Researchers Found Issue with Bitcoin Wallets Leading to Double Transactions

ZenGo is a newly formed crypto wallet company that has created quite the ruckus for crypto wallet users. Their research team, during research that they were conducting, found a major vulnerability in several crypto wallets that could potentially lead to double transactions when exploited. The main names that came out in this research were Edge, Breadwallet (BRD), and Ledger Live. However, the list could contain a lot more names as well.

ZenGo is an Israeli firm that has recently started providing crypto wallet services to users. It called the bug BigSpender, aptly named for the fact that the hacker using it could cause a wallet to double-spend during a transaction. Once the bug is in place, the hacker can also prevent the wallet owner from making any more transactions, ever! The bug uses the replace-by-fee (RBF) function in Bitcoin which is put in as a failsafe for transactions. It lets the user use a higher fee transaction to replace one that is not confirmed.

Ouriel Ohayon, the chief executive for ZenGo said, “[BigSpender] can lead to substantial financial losses and in some cases to make the victim’s wallet totally unusable with no way for the victim to protect themselves, so this can be seen as a high severity attack.”

Bitcoin may be the most popular cryptocurrency, but it is certainly not without its own set of problems. Another widely acknowledged and criticized problem is the time-locked transactions which had its own set of complications and risks. The RBF function was a way for people holding Bitcoin to get relief from slow transaction confirmations by paying a premium.

RBF has not had any popularity with any bitcoin wallets due to the way it functions and the potential underlying problems. This has always been the case, even though the functionality is part of the core bitcoin protocol. One of the researchers from ZenGo who goes by the pseudonym of 0xB10C commented on the matter saying, “ZenGo shows that a user can be tricked into thinking he is receiving bitcoin when he is not. I believe this to be novel. I’ve at least not heard about it before.”

As part of the research, ZenGo decided to analyze nine different crypto wallets. This included Trust Wallet, Ledger Live, Edge, Exodus, Coinbase, Bread, Blockchain, Atomic Wallet, and Blockstream Green. Out of these, the three mentioned above were found to be carrying the vulnerability leading to double transactions.

ZenGo’s CEO said on the matter, “We have not tested all the wallets, but it could be that if three of the largest are implicated, more out there are, too.” If his words are to be held as true, it could mean a lot of problems for the crypto wallets in general. ZenGo did inform all the firms they found vulnerable about the issue and provided a 90-day deadline to fix the problem. ZenGo received bounties from both BRD and Ledger who also released the updates they may to their code to address the vulnerability.

The architect of RBF, Peter Todd, who is also a bitcoin developer, said that the hack uses a known vulnerability that can be found in certain wallets and the way they treat their transactions.

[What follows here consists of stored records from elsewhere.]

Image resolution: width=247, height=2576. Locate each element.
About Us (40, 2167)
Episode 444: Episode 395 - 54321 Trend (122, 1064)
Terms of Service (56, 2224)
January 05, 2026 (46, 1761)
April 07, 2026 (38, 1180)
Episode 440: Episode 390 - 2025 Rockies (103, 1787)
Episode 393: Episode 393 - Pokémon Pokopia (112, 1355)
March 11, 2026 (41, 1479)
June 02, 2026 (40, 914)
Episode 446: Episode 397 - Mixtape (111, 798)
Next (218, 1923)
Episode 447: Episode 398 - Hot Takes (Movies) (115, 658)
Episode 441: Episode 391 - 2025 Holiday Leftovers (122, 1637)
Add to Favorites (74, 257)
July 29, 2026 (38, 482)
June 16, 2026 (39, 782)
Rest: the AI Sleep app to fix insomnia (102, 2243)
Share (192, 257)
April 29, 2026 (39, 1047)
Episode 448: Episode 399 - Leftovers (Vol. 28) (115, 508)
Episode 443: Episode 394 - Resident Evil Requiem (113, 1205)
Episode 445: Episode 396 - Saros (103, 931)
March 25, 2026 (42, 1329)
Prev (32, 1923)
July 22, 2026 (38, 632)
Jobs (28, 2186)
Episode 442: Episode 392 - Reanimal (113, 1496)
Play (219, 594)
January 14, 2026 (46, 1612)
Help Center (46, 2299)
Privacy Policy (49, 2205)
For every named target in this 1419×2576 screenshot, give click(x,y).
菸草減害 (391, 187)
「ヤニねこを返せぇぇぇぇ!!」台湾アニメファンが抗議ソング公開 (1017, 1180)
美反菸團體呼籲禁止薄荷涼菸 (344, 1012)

Here is how the hack takes place: The victim receives funds from the hacker, the amount for which is almost negligible and can be ignored and not get any confirmation. While this happens, the hacker cancels this transaction. However, the small change in the amount does show on the receiver’s account and the user may think that the transaction has already happened.

This creates a discrepancy between the stated and real balance in the user’s bitcoin account. The hacker can exploit this difference to make people pay for services that they want. The only expense on the hacker’s wallet is a minuscule payment for the transaction. Technically speaking this fault lies only in the way the app works i.e. its UX and UI.

ZenGo researchers define double-spend as a scenario where a user is tricked by a hacker into making a transaction while also controlling their account. The CTO of Casa, a custody startup, Jameson Lopp said, “You have to decide what is the definition of a double-spend. Most people that aren’t trolls would say that a double-spend is when you have a confirmed transaction that is somehow invalidated and spent with a different confirmed transaction.”

In its very nature, the attack’s primary source of entry is the way a wallet is designed. Those with the vulnerability built into their systems can be hacked without any problem whatsoever! The cleverest part about it is that the hack is not attacking the bitcoin code in any way. It is simply exploiting a shortcoming that is already present in the bitcoin transaction atmosphere.

The irony is not lost when you see that the purpose of creating a blockchain, according to Satoshi’s white paper, was to eliminate this specific problem in the first place.